I didn't tell you because I didn't know how to. I was scared that you would look at me differently, or that you wouldn't care at all. I was scared that you would think I wanted your pity or your sympathy. I just wanted to be who I had always been. I wanted to just be me, but as I get further into this, I realize that I have to tell you, because it may get bad. I have to tell you because some days will be better than others and I may need your help to get through them. I want you to ask questions if you have them, or read through my blog if you want. Because it is extremely hard for me to talk about it, and it will help if you understand this all.

It's still me, it's still Marisa. Yes it is a different me with a different set of rules and a new outlook on life, but I created this blog so that I could get through this all. This is me dealing with it, and as I said in my opening post, this is my journey though this and I am going to tell it. You are more than welcome to come along for it.

It is after all A Girl's Guide to Crohn's.

M

Tuesday, September 1, 2009

I have Crohn's.

I have Crohns.

It sounds funny. I mean, it sounds like something old people, not twenty year olds. It doesn't sound like something you hear everyday. It sounds like a death sentence.

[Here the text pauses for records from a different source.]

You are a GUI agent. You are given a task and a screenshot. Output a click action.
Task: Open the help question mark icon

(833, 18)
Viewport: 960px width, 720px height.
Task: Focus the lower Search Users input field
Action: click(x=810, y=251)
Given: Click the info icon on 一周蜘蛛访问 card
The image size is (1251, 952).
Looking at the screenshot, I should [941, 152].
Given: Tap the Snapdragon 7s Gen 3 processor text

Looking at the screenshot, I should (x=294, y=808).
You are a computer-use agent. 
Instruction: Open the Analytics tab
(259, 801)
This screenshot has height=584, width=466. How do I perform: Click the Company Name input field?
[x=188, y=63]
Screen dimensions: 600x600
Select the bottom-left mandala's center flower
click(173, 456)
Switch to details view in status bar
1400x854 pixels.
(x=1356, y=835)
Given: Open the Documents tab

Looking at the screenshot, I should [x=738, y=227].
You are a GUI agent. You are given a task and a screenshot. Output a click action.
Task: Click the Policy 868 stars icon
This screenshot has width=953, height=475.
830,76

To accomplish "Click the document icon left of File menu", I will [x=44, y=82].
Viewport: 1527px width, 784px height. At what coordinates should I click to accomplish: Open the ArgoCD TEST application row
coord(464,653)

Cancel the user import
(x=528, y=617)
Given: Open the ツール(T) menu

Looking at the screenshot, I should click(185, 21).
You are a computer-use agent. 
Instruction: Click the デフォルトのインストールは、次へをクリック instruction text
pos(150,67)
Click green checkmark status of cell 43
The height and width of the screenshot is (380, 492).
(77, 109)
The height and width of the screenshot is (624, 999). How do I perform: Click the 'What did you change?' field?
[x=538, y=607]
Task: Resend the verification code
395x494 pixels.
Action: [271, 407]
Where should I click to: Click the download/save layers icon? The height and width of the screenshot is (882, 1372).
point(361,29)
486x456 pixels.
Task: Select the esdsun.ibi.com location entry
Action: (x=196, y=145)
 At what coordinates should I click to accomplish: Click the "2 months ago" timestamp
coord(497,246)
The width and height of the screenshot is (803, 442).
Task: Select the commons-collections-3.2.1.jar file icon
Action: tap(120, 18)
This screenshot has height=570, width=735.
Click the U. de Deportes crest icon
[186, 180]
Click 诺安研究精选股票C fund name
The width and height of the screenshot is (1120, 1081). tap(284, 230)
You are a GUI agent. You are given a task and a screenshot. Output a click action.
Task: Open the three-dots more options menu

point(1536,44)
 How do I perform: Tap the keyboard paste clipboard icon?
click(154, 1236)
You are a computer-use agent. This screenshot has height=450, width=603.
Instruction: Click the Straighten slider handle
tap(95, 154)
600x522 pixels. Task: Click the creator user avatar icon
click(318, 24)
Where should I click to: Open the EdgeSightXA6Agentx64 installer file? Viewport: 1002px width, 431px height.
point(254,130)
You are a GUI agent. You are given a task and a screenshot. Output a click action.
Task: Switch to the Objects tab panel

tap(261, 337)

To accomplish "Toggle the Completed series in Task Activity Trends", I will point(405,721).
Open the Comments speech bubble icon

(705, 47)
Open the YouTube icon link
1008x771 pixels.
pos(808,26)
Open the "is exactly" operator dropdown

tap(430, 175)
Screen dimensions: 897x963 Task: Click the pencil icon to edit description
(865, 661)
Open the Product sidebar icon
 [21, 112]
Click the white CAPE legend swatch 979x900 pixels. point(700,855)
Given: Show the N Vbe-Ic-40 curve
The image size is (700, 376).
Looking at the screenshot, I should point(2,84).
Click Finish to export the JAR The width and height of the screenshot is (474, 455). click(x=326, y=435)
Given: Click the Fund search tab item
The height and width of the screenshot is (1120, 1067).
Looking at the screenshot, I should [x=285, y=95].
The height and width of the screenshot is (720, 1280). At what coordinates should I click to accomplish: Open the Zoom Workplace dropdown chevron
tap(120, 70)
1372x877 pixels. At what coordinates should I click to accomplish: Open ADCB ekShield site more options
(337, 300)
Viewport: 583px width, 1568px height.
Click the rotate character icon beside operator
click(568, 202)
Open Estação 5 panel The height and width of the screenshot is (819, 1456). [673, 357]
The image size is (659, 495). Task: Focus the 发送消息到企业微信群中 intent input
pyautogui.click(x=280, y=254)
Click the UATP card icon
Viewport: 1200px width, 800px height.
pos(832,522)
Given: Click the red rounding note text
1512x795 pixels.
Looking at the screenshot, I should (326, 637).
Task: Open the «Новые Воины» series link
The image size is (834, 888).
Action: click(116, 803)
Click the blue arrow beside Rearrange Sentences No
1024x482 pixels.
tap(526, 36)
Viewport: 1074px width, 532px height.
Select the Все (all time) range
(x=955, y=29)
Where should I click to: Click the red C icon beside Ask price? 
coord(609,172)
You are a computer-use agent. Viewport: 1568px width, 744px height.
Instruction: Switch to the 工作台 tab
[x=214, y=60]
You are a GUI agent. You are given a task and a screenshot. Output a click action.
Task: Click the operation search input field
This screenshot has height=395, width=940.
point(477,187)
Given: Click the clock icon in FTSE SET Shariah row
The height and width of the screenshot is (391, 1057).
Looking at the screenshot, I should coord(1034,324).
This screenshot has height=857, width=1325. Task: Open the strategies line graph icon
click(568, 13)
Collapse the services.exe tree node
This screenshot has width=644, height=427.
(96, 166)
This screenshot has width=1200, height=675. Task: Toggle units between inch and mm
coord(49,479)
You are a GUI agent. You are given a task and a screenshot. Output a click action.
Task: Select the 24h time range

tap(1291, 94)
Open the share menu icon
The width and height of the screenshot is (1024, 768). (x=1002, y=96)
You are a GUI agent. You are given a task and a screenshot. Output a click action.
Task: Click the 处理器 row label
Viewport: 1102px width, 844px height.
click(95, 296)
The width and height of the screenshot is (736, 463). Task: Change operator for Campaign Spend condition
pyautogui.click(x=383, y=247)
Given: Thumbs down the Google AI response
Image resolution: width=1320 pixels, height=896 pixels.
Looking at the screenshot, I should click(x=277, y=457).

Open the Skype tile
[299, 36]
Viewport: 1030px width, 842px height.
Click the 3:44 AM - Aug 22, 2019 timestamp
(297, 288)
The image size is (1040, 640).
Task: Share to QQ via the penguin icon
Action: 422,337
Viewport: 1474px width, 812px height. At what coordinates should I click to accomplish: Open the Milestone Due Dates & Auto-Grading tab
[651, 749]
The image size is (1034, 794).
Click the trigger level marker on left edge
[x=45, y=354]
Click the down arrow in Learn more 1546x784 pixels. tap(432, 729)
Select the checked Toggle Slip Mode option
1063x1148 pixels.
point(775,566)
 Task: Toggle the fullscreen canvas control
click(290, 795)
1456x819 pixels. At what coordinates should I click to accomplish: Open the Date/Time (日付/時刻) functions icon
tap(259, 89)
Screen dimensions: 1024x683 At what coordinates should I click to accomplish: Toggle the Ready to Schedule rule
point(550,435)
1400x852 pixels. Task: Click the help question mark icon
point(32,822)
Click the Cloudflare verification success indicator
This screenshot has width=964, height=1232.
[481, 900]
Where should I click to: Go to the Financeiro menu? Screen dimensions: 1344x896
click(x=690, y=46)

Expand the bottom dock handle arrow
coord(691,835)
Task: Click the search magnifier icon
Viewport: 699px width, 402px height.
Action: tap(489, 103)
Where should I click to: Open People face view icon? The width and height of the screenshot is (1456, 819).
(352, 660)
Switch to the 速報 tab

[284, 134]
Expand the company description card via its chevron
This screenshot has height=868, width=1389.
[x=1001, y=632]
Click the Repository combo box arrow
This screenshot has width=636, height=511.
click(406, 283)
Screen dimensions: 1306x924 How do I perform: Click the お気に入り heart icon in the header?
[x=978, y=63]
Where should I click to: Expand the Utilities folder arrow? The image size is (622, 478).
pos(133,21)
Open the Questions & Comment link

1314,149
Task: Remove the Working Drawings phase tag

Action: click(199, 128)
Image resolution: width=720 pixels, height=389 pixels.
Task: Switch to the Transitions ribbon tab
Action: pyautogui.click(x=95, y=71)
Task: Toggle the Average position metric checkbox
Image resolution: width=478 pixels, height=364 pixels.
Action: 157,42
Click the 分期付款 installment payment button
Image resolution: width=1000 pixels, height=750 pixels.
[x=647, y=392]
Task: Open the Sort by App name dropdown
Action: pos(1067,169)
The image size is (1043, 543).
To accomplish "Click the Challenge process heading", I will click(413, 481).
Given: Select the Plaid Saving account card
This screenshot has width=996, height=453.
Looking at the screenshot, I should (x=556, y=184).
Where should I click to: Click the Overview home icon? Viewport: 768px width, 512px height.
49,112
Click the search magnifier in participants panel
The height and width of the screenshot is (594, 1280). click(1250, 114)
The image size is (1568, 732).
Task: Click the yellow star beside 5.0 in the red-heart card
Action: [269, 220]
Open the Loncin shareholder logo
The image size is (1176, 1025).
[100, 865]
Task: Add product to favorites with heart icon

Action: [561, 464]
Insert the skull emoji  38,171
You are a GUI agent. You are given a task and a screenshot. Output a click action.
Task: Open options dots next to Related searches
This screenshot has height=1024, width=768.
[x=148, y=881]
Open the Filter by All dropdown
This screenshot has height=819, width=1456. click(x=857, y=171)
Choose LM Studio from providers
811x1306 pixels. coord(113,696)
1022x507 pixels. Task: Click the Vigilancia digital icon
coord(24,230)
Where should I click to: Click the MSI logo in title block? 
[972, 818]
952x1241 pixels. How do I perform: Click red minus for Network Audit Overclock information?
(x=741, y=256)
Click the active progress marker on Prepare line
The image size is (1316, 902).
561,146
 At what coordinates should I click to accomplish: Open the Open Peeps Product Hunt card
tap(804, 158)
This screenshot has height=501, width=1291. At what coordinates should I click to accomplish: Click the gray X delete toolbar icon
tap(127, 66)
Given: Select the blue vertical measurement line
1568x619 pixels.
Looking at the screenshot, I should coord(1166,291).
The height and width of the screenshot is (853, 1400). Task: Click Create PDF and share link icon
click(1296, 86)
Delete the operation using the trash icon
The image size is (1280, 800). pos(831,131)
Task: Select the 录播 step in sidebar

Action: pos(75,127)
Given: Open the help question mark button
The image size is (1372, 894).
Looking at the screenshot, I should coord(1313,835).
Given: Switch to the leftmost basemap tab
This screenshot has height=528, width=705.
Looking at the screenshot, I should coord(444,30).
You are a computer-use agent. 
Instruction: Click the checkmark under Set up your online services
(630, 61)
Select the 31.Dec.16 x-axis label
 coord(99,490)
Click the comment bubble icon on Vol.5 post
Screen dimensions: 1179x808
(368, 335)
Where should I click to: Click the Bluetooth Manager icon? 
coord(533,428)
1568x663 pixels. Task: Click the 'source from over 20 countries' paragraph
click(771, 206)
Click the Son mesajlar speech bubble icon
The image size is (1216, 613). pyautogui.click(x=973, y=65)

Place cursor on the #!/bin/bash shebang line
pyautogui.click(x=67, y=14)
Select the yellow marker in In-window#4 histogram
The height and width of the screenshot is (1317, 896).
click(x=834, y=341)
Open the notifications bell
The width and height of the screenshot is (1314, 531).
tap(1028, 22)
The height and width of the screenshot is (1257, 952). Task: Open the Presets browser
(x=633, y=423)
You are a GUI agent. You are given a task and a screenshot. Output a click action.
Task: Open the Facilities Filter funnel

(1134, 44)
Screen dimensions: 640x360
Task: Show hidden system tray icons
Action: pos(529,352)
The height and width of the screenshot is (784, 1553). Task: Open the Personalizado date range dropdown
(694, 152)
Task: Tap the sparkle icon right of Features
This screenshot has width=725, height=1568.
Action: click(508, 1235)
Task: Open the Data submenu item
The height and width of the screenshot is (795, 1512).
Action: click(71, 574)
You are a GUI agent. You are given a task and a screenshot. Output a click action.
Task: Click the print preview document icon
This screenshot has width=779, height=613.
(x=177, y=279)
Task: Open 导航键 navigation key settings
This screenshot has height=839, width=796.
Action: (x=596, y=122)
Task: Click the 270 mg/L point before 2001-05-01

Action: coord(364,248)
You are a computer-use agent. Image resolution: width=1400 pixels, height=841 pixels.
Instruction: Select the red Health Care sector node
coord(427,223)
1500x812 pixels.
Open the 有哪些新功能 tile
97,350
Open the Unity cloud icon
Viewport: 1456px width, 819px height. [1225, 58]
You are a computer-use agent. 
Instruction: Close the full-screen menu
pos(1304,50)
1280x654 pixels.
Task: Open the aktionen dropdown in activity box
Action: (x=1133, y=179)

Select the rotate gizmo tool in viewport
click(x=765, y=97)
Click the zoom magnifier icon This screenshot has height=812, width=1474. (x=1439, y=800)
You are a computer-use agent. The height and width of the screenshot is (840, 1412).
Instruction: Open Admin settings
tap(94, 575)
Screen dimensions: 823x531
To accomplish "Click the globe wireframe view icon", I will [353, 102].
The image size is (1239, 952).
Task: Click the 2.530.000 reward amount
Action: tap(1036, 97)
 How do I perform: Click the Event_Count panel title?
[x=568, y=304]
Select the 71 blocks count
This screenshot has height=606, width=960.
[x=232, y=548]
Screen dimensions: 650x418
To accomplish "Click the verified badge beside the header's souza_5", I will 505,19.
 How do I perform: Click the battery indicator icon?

I suppose, to really understand, we have to go back to the start. Let's visit two months ago. Quite unexpectedly and without much warning I started experiencing pain in my abdomen and having really bad stomach cramps, which in turn, created some very painful bathroom experiences. I at first chalked it up to what I was eating, but soon realized that wasn't the case. After being misdiagnosed twice, my doctor thought it would be a good idea for me to undergo a colonoscopy, which, let me tell you, was not fun. Although, initially, the tests showed no tumors or ulcers, the biopsy was still being processed. Last Friday, my new gastro (we'll call him Dr. K)do delivered my death sentence, Crohn's.

Which, to be fair it isn't. For those of you who don't know what Crohn's is, the medical dictionary states that Crohn's is:

a form of inflammatory bowel disease (IBD), which involves ongoing (chronic) inflammation of the gastrointestinal tract.

Eww? Yes. Confused? I was. Basically, my intestines are deteriorating. My immune system is attacking it. And as we all know, that can't be good. Crohn's presents itself in most peoples' late teens, early twenties. There is no cure, it is a chronic illness. There is no known reason for what causes it. It just is. I have a mild case, which is good for me. It means that as far as Dr. K is concerned, nothing is bad enough that surgery is a necessity. I can maintain a normal diet and still do normal activities. But that doesn't mean that I won't wake up tomorrow and be in crippling pain, it just means that as far as he knows, I'm safe.

I don't know a whole lot. I don't have all the answers yet. I have no idea what will cause my flare-ups. I have no idea what this will do for my life. But I'll tell you as I go. And whether or not you chose to listen to it is up to you. This is to help me deal with what is happening to me, you guys are just along for the ride.